▶ [DIRECTIONS]: Continue the mailing-list message about deferred evaluation and scopes from the point where it stops.

▶ [TEXT SEGMENT]:
****************************************

El sáb, 25 jun 2022 a las 13:44, Chris Angelico (<ros...@gmail.com>)
escribió:

> On Sun, 26 Jun 2022 at 04:41, Brendan Barnwell <brenb...@brenbarn.net>
> wrote:
> >         In contrast, what I would want out of deferred evaluation is
> precisely
> > the ability to evaluate the deferred expression in the *evaluating*
> > scope (not the definition scope) --- or in a custom provided namespace.
> >   Whether this evaluation is implicit or explicit is less important to
> > me than the ability to control the scope in which it occurs.  As others
> > mentioned in early posts on this thread, this could complicate things
> > too much to be feasible, but without it I don't really see the point.
>
> A custom-provided namespace can already be partly achieved, but
> working in the evaluating scope is currently impossible and would
> require some major deoptimizations to become possible.
>
> >>> expr = lambda: x + y
> >>> expr.__code__.co_code
> b't\x00t\x01\x17\x00S\x00'
> >>> ns = {"x": 3, "y": 7}
> >>> eval(expr.__code__, ns)

****************************************

▶ [STUDY MATERIAL]:
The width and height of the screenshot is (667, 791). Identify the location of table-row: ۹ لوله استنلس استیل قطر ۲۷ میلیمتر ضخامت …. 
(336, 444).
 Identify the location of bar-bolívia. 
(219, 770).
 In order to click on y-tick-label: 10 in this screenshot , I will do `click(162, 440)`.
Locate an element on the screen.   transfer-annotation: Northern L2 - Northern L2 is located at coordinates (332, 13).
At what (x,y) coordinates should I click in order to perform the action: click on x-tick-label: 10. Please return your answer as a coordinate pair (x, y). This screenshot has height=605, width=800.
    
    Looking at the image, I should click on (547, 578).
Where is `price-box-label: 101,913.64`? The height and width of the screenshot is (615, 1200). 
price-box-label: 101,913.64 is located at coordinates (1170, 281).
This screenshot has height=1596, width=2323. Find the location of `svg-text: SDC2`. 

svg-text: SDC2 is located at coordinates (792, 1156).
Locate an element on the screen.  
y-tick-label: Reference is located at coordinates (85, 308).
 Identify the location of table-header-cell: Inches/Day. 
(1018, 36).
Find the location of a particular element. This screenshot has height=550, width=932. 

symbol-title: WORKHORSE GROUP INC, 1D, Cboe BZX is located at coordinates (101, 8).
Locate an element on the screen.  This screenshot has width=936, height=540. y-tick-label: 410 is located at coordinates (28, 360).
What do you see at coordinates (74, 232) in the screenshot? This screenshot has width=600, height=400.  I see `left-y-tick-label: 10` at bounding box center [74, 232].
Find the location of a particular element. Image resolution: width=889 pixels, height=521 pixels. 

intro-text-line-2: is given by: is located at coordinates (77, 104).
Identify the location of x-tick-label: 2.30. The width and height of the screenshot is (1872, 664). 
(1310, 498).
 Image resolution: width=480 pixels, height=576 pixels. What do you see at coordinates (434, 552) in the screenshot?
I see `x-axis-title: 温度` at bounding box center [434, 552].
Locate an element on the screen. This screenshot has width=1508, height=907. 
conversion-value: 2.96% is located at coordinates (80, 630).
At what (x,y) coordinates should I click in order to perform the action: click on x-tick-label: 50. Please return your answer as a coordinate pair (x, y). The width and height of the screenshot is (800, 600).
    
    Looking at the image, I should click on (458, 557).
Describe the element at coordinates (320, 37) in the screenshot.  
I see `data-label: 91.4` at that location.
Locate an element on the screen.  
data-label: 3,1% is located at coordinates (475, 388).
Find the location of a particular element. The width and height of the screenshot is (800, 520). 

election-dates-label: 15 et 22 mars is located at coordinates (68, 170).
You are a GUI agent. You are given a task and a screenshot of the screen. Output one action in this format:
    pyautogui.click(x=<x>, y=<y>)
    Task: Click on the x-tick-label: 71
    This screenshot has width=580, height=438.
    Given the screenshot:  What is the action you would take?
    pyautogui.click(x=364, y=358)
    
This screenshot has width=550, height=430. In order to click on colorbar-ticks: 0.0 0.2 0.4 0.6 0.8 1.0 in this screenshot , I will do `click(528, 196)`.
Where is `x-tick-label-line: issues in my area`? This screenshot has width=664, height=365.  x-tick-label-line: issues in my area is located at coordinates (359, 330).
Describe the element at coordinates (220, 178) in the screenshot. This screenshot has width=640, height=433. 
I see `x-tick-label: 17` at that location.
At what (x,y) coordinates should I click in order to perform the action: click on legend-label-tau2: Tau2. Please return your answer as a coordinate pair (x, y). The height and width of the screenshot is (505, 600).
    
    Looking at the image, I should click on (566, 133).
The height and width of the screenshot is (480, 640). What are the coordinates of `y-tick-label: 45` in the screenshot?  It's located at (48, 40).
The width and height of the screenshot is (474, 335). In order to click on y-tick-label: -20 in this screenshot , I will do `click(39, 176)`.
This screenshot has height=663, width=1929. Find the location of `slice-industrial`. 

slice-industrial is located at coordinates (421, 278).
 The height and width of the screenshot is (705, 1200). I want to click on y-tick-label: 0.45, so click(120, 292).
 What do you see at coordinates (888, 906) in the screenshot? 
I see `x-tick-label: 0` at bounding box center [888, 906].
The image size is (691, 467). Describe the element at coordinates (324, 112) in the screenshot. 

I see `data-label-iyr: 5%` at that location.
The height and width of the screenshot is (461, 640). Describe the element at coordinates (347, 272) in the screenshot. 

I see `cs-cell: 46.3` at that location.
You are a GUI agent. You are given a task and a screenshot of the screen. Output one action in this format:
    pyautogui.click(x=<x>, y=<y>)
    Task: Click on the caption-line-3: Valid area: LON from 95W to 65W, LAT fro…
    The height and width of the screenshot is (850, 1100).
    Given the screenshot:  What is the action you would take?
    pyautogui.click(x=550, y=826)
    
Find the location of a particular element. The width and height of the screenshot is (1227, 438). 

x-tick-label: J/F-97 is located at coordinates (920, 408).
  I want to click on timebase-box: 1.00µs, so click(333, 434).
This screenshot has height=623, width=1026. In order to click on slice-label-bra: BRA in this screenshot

****************************************

▶ [THE ANSWER]:
> 10
>
> This works because the code object doesn't have any locals, so the
> name references are encoded as global lookups, and eval() is happy to
> use arbitrary globals. I say "partly achieved" because this won't work
> if there are any accidental closure variables - you can't isolate the
> lambda function from its original context and force everything to be a
> global:
>
> >>> def f(x):
> ...     return lambda: x + y
> ...
> >>> expr = f(42)
> >>> eval(expr.__code__, ns)
> Traceback (most recent call last):
>   File "<stdin>", line 1, in <module>
> TypeError: code object passed to eval() may not contain free variables
>
> The mere fact that there's a local variable 'x' means that you can't
> compile the expression 'x + y'. So maybe there'd need to be some weird
> trick with class namespaces, but I'm really not sure what would be
> worth doing.
>
> Note that in Python 3.11 exec (but not eval) gains the ability to pass an
explicit closure:

>>> def f(x):
...     return lambda: print(x + y)
...
>>> l = f(1)
>>> exec(l.__code__, {"y": 3}, closure=(types.CellType(2),))
5

This doesn't quite solve the problem being discussed here, but it may help.

This was added in https://github.com/python/cpython/pull/92204. We didn't
add it to eval() because there was no use case at the time, but it would be
easy to add the same support to eval() too.